A super-large landmass could, in theory, work. But we also have to take into account that Bethesda has much more to do than just make a landmass and let us play, they still need to make meshes for weapons, clothes, armor, characters, architecture, random items, monsters, plants, ingredients, caves, ruins, forts, grass (different than other plant meshes), effects, etc. They also have to record voices for spoken dialogue, plan their story and test everything for bugs; add interesting NPCs, Areas, and Quests; they improved their whole system for a while; they've had to plan where there main quest was going, they've had to test it for bugs, they have to create new & more interesting magic effects/systems, they may have had to improve the fighting system everybody complained about, they had to think of original stories for every NPC, they had to create more lore, they had to create new animations and work on old ones, they had to update their AI, they had to make dungeons complete-able (not to mention if they added something like crawling or climbing, that would take a lot more time), they've had to make more specific Animation Markers, they've had to create different sounds & environmental noises, they've had to make music and make sure it fits the game, they've probably had to play test more often than we've played their games collectively, they've had to run around looking at some real-life references (probably), they've had to figure out the artword/logo/box art that they want, they've had to figure out how they were going to advertise for it, and they still might create even new systems in-game that would take some time to develop. And that still doesn't include all the time they'd have to spend coding the next CS to make sure after they were done we could modify the game and be able to change it if we didn't like something.
We really can't ask for a super-large landmass unless you'd want to triple their work load on everything.

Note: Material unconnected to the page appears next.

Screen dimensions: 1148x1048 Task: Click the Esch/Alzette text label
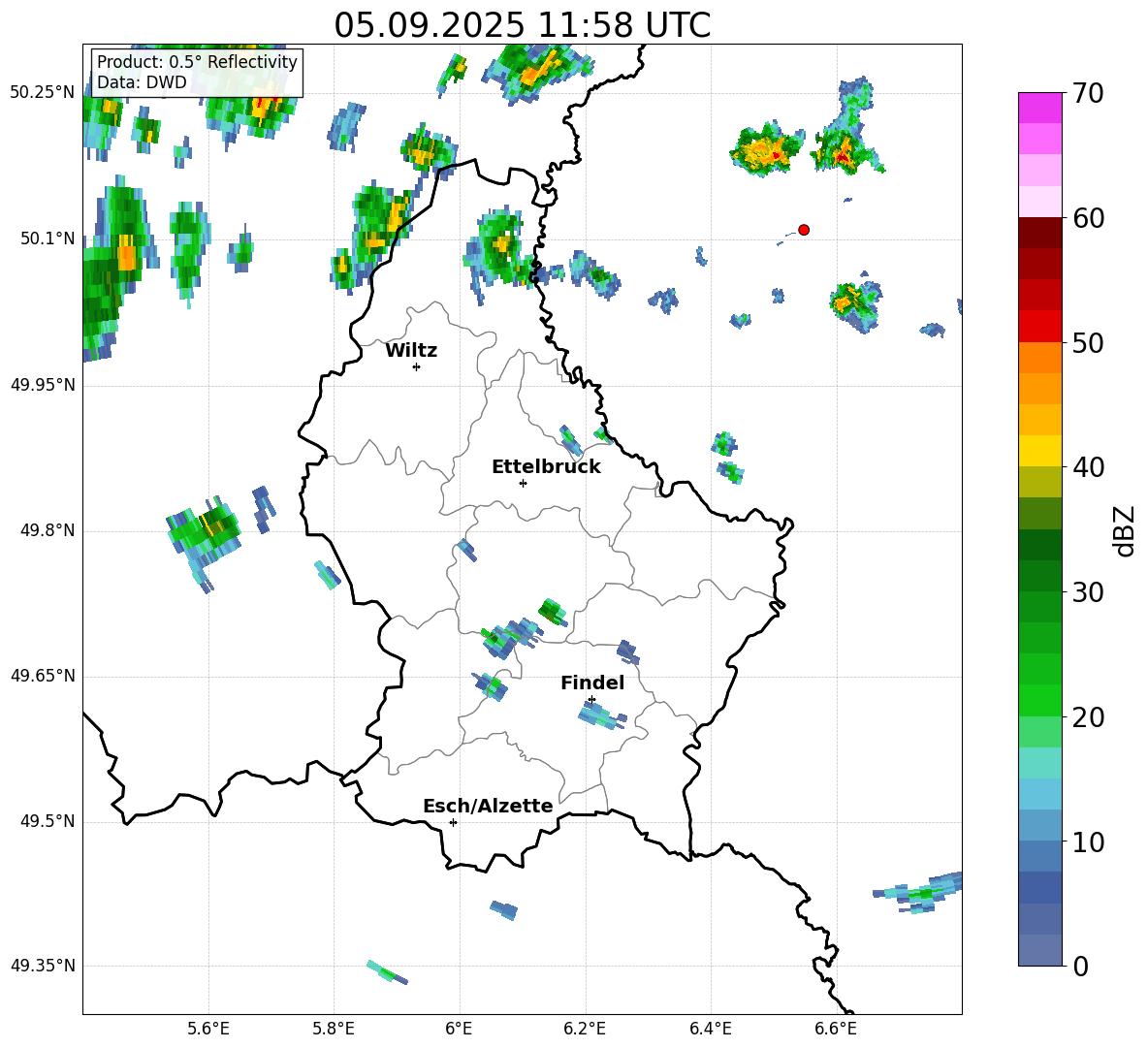(488, 807)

Think of the people doing this too, they can't work for 10 years on a game, they have to release it generally quickly so that they don't lose too much money. They still have a budget, and honestly, they still get bored. They're human, just like us, not some collaboration of gods named "Bethesda Softworks"... well actually, that last statement is arguable.

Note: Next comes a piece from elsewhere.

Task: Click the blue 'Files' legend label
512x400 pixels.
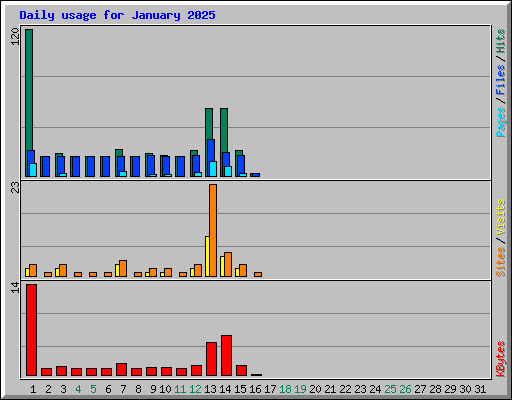Action: click(x=500, y=79)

A very large landmass is possible, but an "Epic and Real-World" Sized game would take too long with today's technology... unless you guys would want everything to be completely randomly generated. Which I'm sure Bethesda would like that just as much as us... which is to say not at all since it would mean no custom hand-crafted world. With little allusions and easter-eggs hidden everywhere.

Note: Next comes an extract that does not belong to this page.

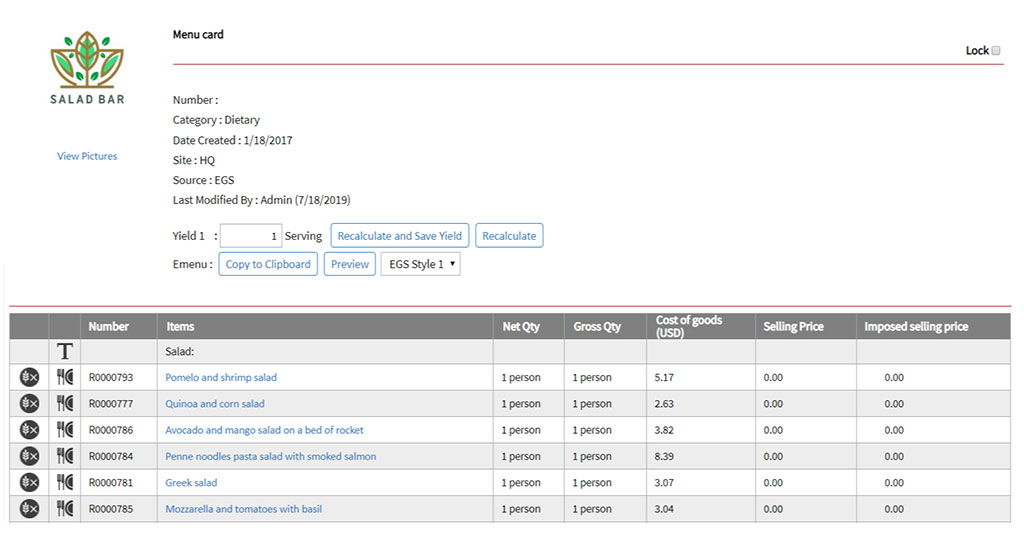Click the Recalculate button
Screen dimensions: 1024x544
tap(509, 236)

I think what would make the super-large landmass (whole of Tamriel (not actual-size or anything though....)) work is keeping the provinces very separated. Unlike Oblivion where nearly every quest had you going to each town (and practically
required fast-travel), inter-city quests should be a bit limited and important, while inter-province quests should be
very limited and be part of a
very important chain.
And as has been said, procedural generation will do wonders on many things such as forests, wilderness and house-junk. It's much less time and data they'd have to spend on it. Of course, hand-crafting important parts is a must. But who honestly pays attention to the thousands of trees you pass by when going to the next town?
The more sandboxed each element is, the more hard-content can be created.